> Goal: Copy the passage of the cluster-planning guide below from "Multi-region clusters must" to "vCPUs per node.", word for word.

-- START OF Provided text --

Plan your cluster

Before deploying a production cluster, consider the following factors

Summary of best practices

The following best practices are recommended for production clusters.

Feature Recommendation
Provider and region Deploy your cluster in a virtual private cloud (VPC), with the same provider and in the same region as your application VPC. YugabyteDB Managed supports AWS, Azure, and GCP.
Multi-region clusters must be deployed in VPCs. You need to create the VPCs before you deploy the cluster. Refer to VPC network.
Fault tolerance Region or Availability zone (AZ) level - minimum of three nodes across multiple regions or AZs.
Sizing For most production applications, at least 3 nodes with 4 to 8 vCPUs per node.
Clusters support 15 simultaneous connections per vCPU. For example, a 3-node cluster with 4 vCPUs per node can support 15 x 3 x 4 = 180 connections.
YugabyteDB version Use the Production release track.
Staging cluster Use a staging cluster to test application compatibility with database updates before upgrading your production cluster.
Backups Use the default backup schedule (daily, with 8 day retention).

-- END OF Provided text --
-- START OF Given entries --

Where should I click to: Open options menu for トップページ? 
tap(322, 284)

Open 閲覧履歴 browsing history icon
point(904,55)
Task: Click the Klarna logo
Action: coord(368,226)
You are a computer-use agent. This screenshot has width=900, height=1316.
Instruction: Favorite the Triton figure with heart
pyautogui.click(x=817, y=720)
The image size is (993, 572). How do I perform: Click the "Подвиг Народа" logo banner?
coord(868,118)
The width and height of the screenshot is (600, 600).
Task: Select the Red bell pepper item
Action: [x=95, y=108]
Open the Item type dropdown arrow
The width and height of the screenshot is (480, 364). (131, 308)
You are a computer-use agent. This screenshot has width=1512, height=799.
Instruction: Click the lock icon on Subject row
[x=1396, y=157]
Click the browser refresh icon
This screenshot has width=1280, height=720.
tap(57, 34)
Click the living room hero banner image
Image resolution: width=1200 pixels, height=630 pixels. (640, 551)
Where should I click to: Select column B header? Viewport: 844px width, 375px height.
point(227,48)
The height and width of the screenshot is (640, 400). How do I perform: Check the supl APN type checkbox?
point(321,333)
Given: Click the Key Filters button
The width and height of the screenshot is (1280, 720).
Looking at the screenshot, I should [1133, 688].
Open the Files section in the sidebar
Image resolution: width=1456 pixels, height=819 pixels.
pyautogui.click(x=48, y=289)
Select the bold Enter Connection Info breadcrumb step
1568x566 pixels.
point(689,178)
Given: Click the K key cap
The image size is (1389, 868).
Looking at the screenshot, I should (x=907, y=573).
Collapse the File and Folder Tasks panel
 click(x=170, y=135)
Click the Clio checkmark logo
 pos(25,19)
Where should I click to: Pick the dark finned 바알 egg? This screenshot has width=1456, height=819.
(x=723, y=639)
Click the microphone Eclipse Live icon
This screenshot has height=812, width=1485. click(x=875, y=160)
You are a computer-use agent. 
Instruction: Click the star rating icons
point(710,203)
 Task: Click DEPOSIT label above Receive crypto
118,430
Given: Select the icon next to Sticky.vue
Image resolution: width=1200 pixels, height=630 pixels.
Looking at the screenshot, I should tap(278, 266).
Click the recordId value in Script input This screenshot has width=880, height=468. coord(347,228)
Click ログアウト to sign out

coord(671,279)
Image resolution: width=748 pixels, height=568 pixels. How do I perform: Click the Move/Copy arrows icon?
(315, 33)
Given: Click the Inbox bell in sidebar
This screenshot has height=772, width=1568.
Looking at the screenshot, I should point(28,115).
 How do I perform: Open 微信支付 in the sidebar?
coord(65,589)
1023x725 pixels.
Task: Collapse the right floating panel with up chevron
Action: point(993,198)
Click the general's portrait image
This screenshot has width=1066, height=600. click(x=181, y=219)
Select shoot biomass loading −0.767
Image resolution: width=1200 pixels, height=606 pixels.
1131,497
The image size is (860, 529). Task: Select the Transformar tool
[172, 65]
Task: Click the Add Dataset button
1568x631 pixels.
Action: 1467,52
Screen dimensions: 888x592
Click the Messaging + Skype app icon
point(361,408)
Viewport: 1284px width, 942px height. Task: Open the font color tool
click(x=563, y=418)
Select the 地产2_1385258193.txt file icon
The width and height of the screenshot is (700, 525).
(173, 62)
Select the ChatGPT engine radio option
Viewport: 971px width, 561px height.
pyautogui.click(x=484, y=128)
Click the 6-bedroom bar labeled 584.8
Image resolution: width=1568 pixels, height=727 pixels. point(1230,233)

-- END OF Given entries --

> Solution:
Multi-region clusters must be deployed in VPCs. You need to create the VPCs before you deploy the cluster. Refer to VPC network.
Fault tolerance Region or Availability zone (AZ) level - minimum of three nodes across multiple regions or AZs.
Sizing For most production applications, at least 3 nodes with 4 to 8 vCPUs per node.